- **Belge bölümü**
★ ★ ★ ★ ★

Menu
 

İnşikak-ı Kamer/ Ay’ın Yarılması;



“İnşikak-ı kamer/ Ayın yarılması” mucizesine göre, bi’setin 8.senesi, Peygamberimiz Mina’da iken, müşriklerin (bazı rivayetlerde Yahudilerin) mucize isteği üzerine, bir işareti ile ay ikiye yarılmış, bir parçası bir dağın üzerinde, diğeri bir başka dağın üzerinde durmuş, sonra ikisi bir araya gelmiş ve ay eski halini almıştır. [Buhari, Tefsir, 290, Müslim, Sıfatü’l-Münafikîn, 45]


Şakk-ı kamer olayını nakleden hadislerde bazı problemler vardır. Şöyle ki; Bazı rivayetlerde mucize isteğinin Yahudilerden geldiği söylenmektedir. Oysa Mekke’de Yahudi bulunmamaktadır. Bazı rivayetlerde pek çok uydurma göze çarpmaktadır. Ayın iki parçaya ayrılmasından sonra bir parçasının göğsünden girip, kollarından çıktığı, bir parçasının Merve tepesine, diğer parçasının Safa tepesine indiği şeklinde ifadeler vardır. Herhalde bunları uyduranlar, ayı tepsi kadar bir şey zannediyor olmalılar!

★ ★ ★ ★ ★

- **Aşağıdakileri tamamlayın**
- a) Ay’ın yarılmasıyla ilgili metindeki "Şakk-ı kamer olayını nakleden hadislerde bazı problemler vardır." cümlesini İngilizceye çevirin.
- b) Ay’ın yarılmasıyla ilgili metne göre mucize gerçekleştiğinde Peygamber nerede bulunuyordu?
- c) Ay’ın yarılması hakkındaki metni kaldığı yerden sürdürün.

- **Sağlanan materyal**
★ ★ ★ ★ ★

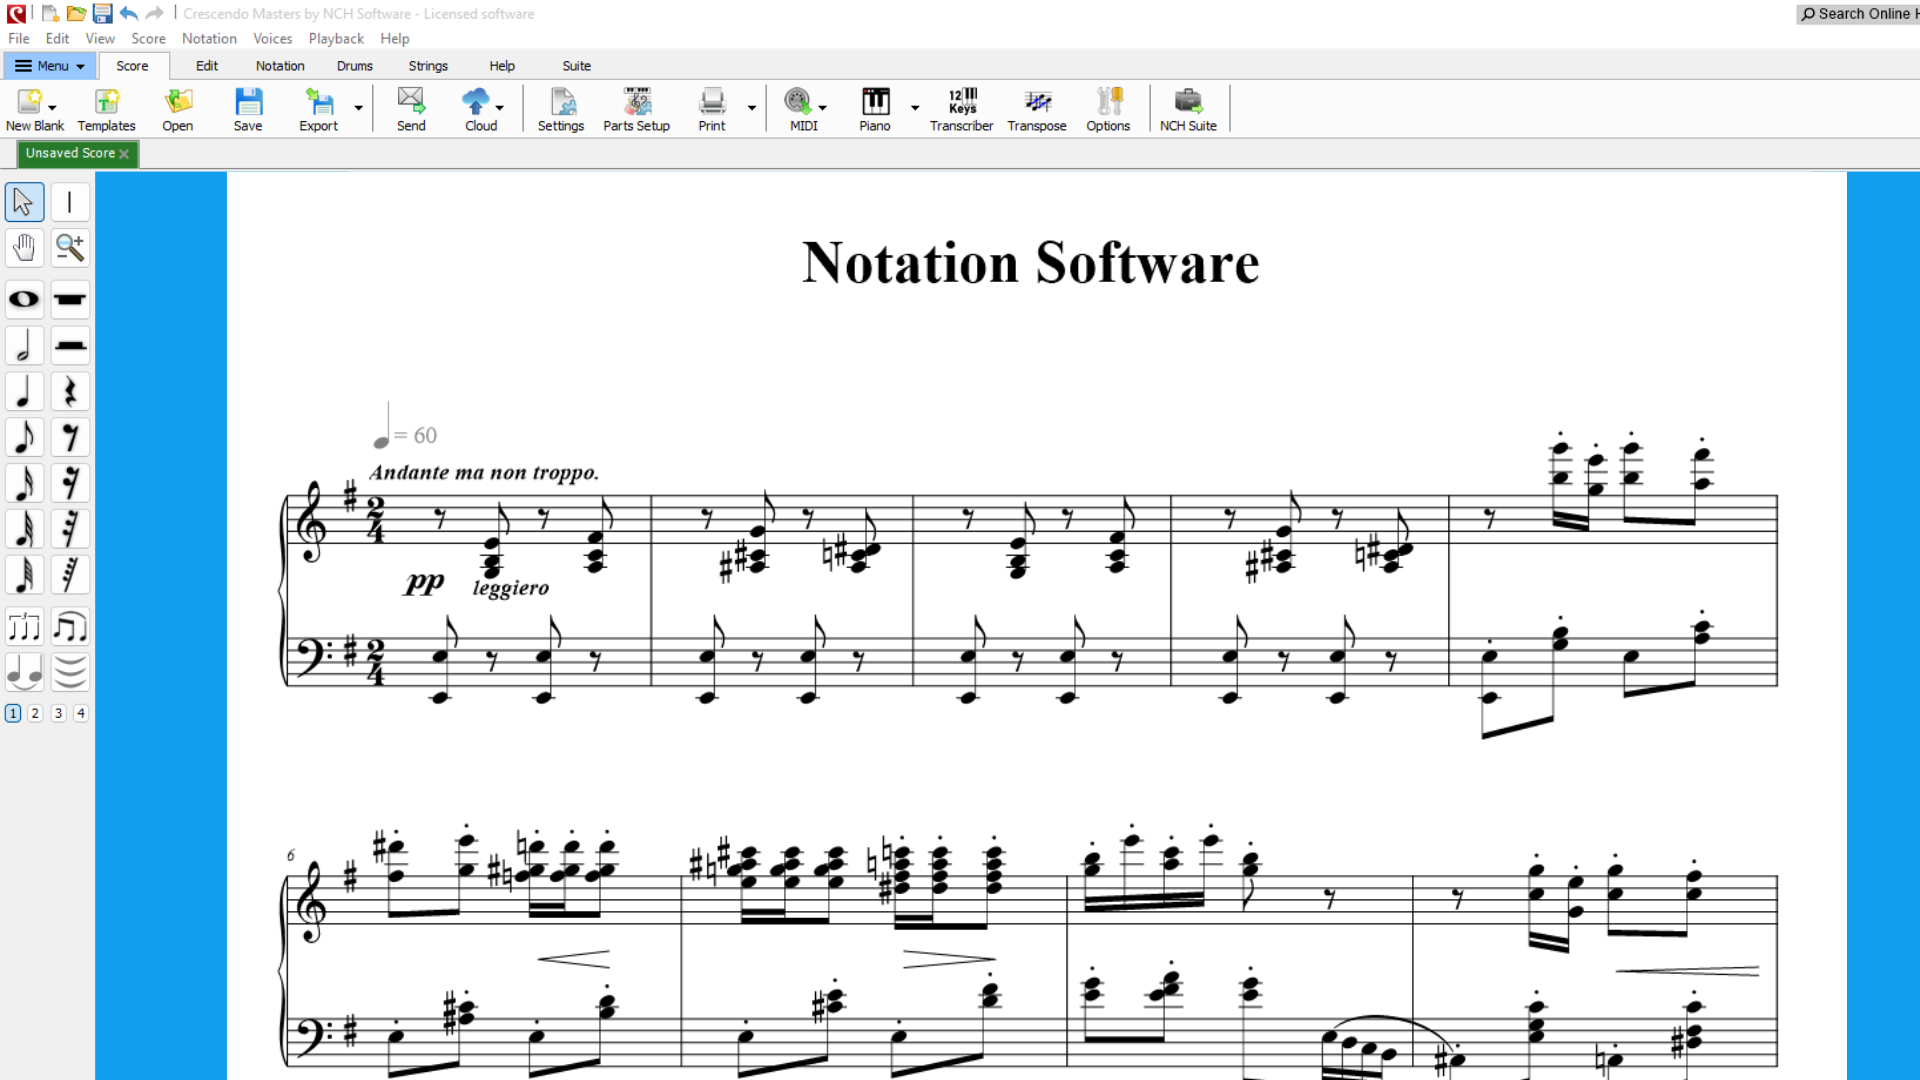Open the Keys Transcriber
Screen dimensions: 1920x1080
coord(961,110)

★ ★ ★ ★ ★

- **Görev sonuçları**
- a) There are some problems in the hadiths that narrate the event of the splitting of the moon.

- b) Mina’da.

- c)
Olayı nakleden ravilere baktığımızda Enes b. Malik ve Huzeyfe Medinelidirler ve dolayısıyla olayı görmemişlerdir. Üstelik Enes olayın olduğu yıl dört-beş yaşlarındadır. Diğer ravilerden İbn Abbas, Abdullah b. Ömer ve Abdullah b. Amr’a gelince kimisi daha doğmamış, kimisi de olayı gözlemleyebilecek ve anlayabilecek yaşta değildir. Diğer bir ravi Cubeyr b. Mut’im olay yıllarında Müslüman değildir ve olayı müşrik olan babasından aktarmaktadır.[1]

 Artı olayı gözleriyle gören sahabelerin sayısı üçü-beşi geçmemektedir. Oysa böyle bir olayı bütün sahabenin görmesi gerekirdi. Ayrıca böyle bir olay dünyanın birçok yerinde görülüp, astronomlarca kayda geçirilmesi gerekirdi. [2]

Şakk-ı kamer’e delil olarak getirilen ayete gelince;
Kıyamet yaklaştı, Ay yarıldı” [Kamer/1] 
Buradaki ‘yarıldı’ ifadesi, ‘yarılacak’ anlamınadır. Çünkü; Kur’ân’da bir çok yerde gerçekleşmesi kesin hadiseler mazi sıygasıyla anlatılır. “Ve nüfiha fi’s-sûri” [Kehf/99] “Ve Sûr’a üflenildi.” Daha üflenilmedi. Üflenilseydi kıyamet kopmuş olurdu.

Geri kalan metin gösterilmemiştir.